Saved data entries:
================================
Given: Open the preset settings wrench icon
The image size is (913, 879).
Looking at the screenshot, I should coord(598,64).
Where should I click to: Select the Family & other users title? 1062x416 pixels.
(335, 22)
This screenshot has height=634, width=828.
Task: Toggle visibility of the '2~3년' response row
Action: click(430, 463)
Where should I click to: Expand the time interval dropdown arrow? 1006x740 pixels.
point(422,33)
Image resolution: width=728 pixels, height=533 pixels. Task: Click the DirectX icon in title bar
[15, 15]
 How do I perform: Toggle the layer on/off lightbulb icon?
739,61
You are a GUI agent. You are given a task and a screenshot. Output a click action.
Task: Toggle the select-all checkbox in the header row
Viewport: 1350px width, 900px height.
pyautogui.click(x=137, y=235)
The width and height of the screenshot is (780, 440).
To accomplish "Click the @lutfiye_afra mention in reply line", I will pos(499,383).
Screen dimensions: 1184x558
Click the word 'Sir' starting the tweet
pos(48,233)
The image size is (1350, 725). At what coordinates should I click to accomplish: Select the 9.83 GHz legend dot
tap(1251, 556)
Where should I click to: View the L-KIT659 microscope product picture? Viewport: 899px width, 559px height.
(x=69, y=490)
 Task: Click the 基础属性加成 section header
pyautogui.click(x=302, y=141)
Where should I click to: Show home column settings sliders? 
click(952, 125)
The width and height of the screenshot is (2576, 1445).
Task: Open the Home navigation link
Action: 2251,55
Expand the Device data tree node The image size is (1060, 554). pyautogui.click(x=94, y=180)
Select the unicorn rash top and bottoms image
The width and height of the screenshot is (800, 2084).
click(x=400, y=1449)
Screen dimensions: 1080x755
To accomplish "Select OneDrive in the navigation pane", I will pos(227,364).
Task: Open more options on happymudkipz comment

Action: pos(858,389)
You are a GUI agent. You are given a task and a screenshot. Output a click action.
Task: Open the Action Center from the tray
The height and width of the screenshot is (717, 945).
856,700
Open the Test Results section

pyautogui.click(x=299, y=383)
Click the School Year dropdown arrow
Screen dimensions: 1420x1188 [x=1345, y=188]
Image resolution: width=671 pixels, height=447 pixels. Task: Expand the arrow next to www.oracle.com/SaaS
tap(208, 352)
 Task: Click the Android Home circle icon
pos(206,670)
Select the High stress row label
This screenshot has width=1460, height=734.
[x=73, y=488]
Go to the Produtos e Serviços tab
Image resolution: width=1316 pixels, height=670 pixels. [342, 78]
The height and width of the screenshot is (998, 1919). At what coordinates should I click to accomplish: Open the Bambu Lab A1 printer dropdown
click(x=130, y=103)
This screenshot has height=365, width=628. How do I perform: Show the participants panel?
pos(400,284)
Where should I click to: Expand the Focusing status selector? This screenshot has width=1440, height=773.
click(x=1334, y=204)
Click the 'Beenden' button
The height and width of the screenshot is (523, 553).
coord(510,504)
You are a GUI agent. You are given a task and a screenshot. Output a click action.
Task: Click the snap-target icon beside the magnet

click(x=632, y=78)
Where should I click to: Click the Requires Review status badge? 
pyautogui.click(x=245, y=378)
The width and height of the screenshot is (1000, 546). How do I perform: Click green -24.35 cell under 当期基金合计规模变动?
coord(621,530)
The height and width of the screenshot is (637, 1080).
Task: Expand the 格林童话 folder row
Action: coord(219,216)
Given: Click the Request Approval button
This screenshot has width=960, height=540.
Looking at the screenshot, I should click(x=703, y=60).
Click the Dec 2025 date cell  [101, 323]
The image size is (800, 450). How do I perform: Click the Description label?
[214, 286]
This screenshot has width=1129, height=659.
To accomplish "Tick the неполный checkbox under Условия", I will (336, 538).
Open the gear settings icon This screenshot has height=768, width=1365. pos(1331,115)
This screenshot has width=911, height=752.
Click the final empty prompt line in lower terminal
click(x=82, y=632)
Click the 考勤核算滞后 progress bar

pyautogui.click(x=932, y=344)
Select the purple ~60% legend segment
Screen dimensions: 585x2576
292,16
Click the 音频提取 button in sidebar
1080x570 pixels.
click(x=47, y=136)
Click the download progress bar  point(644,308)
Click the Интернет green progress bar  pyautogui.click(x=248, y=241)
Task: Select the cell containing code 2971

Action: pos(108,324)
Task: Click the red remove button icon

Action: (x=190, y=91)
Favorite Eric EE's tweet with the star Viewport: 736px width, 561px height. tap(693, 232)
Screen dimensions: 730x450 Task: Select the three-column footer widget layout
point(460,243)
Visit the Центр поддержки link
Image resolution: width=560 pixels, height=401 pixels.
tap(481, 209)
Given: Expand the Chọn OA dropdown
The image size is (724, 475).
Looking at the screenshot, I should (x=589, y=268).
================================
• What you should do
Repeat each record word for word. Do not leave any out.

• Output
Given: Open the preset settings wrench icon
The image size is (913, 879).
Looking at the screenshot, I should coord(598,64).
Where should I click to: Select the Family & other users title? 1062x416 pixels.
(335, 22)
This screenshot has height=634, width=828.
Task: Toggle visibility of the '2~3년' response row
Action: click(430, 463)
Where should I click to: Expand the time interval dropdown arrow? 1006x740 pixels.
point(422,33)
Image resolution: width=728 pixels, height=533 pixels. Task: Click the DirectX icon in title bar
[15, 15]
 How do I perform: Toggle the layer on/off lightbulb icon?
739,61
You are a GUI agent. You are given a task and a screenshot. Output a click action.
Task: Toggle the select-all checkbox in the header row
Viewport: 1350px width, 900px height.
pyautogui.click(x=137, y=235)
The width and height of the screenshot is (780, 440).
To accomplish "Click the @lutfiye_afra mention in reply line", I will pos(499,383).
Screen dimensions: 1184x558
Click the word 'Sir' starting the tweet
pos(48,233)
The image size is (1350, 725). At what coordinates should I click to accomplish: Select the 9.83 GHz legend dot
tap(1251, 556)
Where should I click to: View the L-KIT659 microscope product picture? Viewport: 899px width, 559px height.
(x=69, y=490)
 Task: Click the 基础属性加成 section header
pyautogui.click(x=302, y=141)
Where should I click to: Show home column settings sliders? 
click(952, 125)
The width and height of the screenshot is (2576, 1445).
Task: Open the Home navigation link
Action: 2251,55
Expand the Device data tree node The image size is (1060, 554). pyautogui.click(x=94, y=180)
Select the unicorn rash top and bottoms image
The width and height of the screenshot is (800, 2084).
click(x=400, y=1449)
Screen dimensions: 1080x755
To accomplish "Select OneDrive in the navigation pane", I will pos(227,364).
Task: Open more options on happymudkipz comment

Action: pos(858,389)
You are a GUI agent. You are given a task and a screenshot. Output a click action.
Task: Open the Action Center from the tray
The height and width of the screenshot is (717, 945).
856,700
Open the Test Results section

pyautogui.click(x=299, y=383)
Click the School Year dropdown arrow
Screen dimensions: 1420x1188 [x=1345, y=188]
Image resolution: width=671 pixels, height=447 pixels. Task: Expand the arrow next to www.oracle.com/SaaS
tap(208, 352)
 Task: Click the Android Home circle icon
pos(206,670)
Select the High stress row label
This screenshot has width=1460, height=734.
[x=73, y=488]
Go to the Produtos e Serviços tab
Image resolution: width=1316 pixels, height=670 pixels. [342, 78]
The height and width of the screenshot is (998, 1919). At what coordinates should I click to accomplish: Open the Bambu Lab A1 printer dropdown
click(x=130, y=103)
This screenshot has height=365, width=628. How do I perform: Show the participants panel?
pos(400,284)
Where should I click to: Expand the Focusing status selector? This screenshot has width=1440, height=773.
click(x=1334, y=204)
Click the 'Beenden' button
The height and width of the screenshot is (523, 553).
coord(510,504)
You are a GUI agent. You are given a task and a screenshot. Output a click action.
Task: Click the snap-target icon beside the magnet

click(x=632, y=78)
Where should I click to: Click the Requires Review status badge? 
pyautogui.click(x=245, y=378)
The width and height of the screenshot is (1000, 546). How do I perform: Click green -24.35 cell under 当期基金合计规模变动?
coord(621,530)
The height and width of the screenshot is (637, 1080).
Task: Expand the 格林童话 folder row
Action: coord(219,216)
Given: Click the Request Approval button
This screenshot has width=960, height=540.
Looking at the screenshot, I should click(x=703, y=60).
Click the Dec 2025 date cell  [101, 323]
The image size is (800, 450). How do I perform: Click the Description label?
[214, 286]
This screenshot has width=1129, height=659.
To accomplish "Tick the неполный checkbox under Условия", I will (336, 538).
Open the gear settings icon This screenshot has height=768, width=1365. pos(1331,115)
This screenshot has width=911, height=752.
Click the final empty prompt line in lower terminal
click(x=82, y=632)
Click the 考勤核算滞后 progress bar

pyautogui.click(x=932, y=344)
Select the purple ~60% legend segment
Screen dimensions: 585x2576
292,16
Click the 音频提取 button in sidebar
1080x570 pixels.
click(x=47, y=136)
Click the download progress bar  point(644,308)
Click the Интернет green progress bar  pyautogui.click(x=248, y=241)
Task: Select the cell containing code 2971

Action: pos(108,324)
Task: Click the red remove button icon

Action: (x=190, y=91)
Favorite Eric EE's tweet with the star Viewport: 736px width, 561px height. tap(693, 232)
Screen dimensions: 730x450 Task: Select the three-column footer widget layout
point(460,243)
Visit the Центр поддержки link
Image resolution: width=560 pixels, height=401 pixels.
tap(481, 209)
Given: Expand the Chọn OA dropdown
The image size is (724, 475).
Looking at the screenshot, I should (x=589, y=268).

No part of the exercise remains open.